Home..

Classifying hate speech with LLM and multiSWAG

Lasse P. S. H. / May 2022

LLM SWAG

In 2017, the Danish Institute for Human Rights conducted an investigation revealing that \(15 \%\) of all comments in the Danish online public debate were classified as hate speech. Hate speech is defined as abusive or threatening speech directed against a particular group. According to the Cambridge Dictionary, it is:

public speech that expresses hate or encourages violence towards a person or group based on something such as race, religion, sex, or sexual orientation.

Public debate is a crucial component of our society and democracy. Therefore, it is essential to maintain a respectful tone when expressing political beliefs online to safeguard freedom of speech. Natural Language Processing (NLP) can be utilized to identify and classify hateful comments on social media.

This project explores how a Stochastic Weight Averaging Gaussian (SWAG) approach can further enhance the performance of the ELECTRA language model ¹. The model is trained on \(6000\) annotated text pieces collected from comment threads on public Facebook pages and groups.

SWAG

Stochastic Weight Averaging Gaussian (SWAG) emerged as a pioneering method for uncertainty representation in 2019 ². The approach involves a multi-step process wherein an initial model undergoes training, followed by further refinement using a Stochastic Gradient Descent (SGD) optimizer. During this training phase, crucial information about the weights at each step along the trajectory is meticulously preserved. This meticulous record-keeping allows for the computation of covariance, wherein an approximate distribution over the weights is established based on the SGD iterates.

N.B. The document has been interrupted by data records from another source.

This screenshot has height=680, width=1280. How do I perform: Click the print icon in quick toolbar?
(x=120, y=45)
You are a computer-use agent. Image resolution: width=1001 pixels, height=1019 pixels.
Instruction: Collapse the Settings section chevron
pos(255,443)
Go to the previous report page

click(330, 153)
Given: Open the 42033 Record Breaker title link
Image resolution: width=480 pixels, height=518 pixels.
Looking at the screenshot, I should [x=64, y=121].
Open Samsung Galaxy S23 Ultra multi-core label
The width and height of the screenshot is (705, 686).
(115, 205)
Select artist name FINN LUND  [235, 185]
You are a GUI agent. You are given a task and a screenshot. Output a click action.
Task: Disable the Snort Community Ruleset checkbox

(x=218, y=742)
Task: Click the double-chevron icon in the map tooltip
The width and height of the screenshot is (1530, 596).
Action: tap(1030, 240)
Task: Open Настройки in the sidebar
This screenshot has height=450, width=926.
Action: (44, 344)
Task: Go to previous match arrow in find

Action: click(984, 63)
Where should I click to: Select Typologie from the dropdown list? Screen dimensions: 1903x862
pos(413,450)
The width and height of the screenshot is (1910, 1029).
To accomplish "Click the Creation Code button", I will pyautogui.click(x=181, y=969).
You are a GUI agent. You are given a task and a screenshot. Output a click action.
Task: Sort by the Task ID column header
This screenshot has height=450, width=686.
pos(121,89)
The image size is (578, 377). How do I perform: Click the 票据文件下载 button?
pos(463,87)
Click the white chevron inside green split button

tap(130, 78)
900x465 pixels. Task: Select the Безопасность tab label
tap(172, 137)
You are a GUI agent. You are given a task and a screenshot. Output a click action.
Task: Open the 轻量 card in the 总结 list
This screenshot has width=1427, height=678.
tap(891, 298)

Subsequently, this distribution serves as a basis for sampling new weights, thereby enabling exploration of a broader spectrum of the weight space. Notably, the covariance computation can be executed via two distinct methods: the SWAG-Diagonal approach or the Low Rank plus Diagonal Covariance Structure method. The SWAG-Diagonal method entails the calculation of diagonal elements within the covariance matrix, offering insights into the uncertainty inherent in individual weight parameters.

multiSWAG

MultiSWAG is a deep ensemble extension of SWAG ³. Ensemble learning combines several individual models to obtain better generalization performance by leveraging the diversity of multiple predictions. By training multiple models and sampling from each of their weight distributions, MultiSWAG explores a broader portion of the weight space compared to traditional SWAG. This increased exploration helps capture a wider range of possible solutions, improving uncertainty estimates and reducing overfitting. As a result, MultiSWAG offers a more robust and accurate representation of model uncertainty, leading to better performance on unseen data.

The Model

The model uses a pretranined-ELECTRA basemodel and a single dense layer with dropout and a prediction layer followed by a softmax function. The data have been split into \(60 \%\), \(30 \%\) and \(10 \%\) for training, testing and validation.

Training

The following Figure shows the training histories for 10 models using the multiSWAG approach. The left side shows the initial step using ADAM optimizers. The right side shows the training histories for the SWAG approach using SGD optimizers.

multi_swag_samples

Results

The following figure illustrates the weight space in the final dense layer of the model(s). Ten distinct models are sampled from each of the 10 different weight spaces, resulting in an ensemble of 100 models. The colormap represents the probability of a correct prediction for the sentence: “Er de fuldstændig ravende sindsyge i R? Landsforræderi.”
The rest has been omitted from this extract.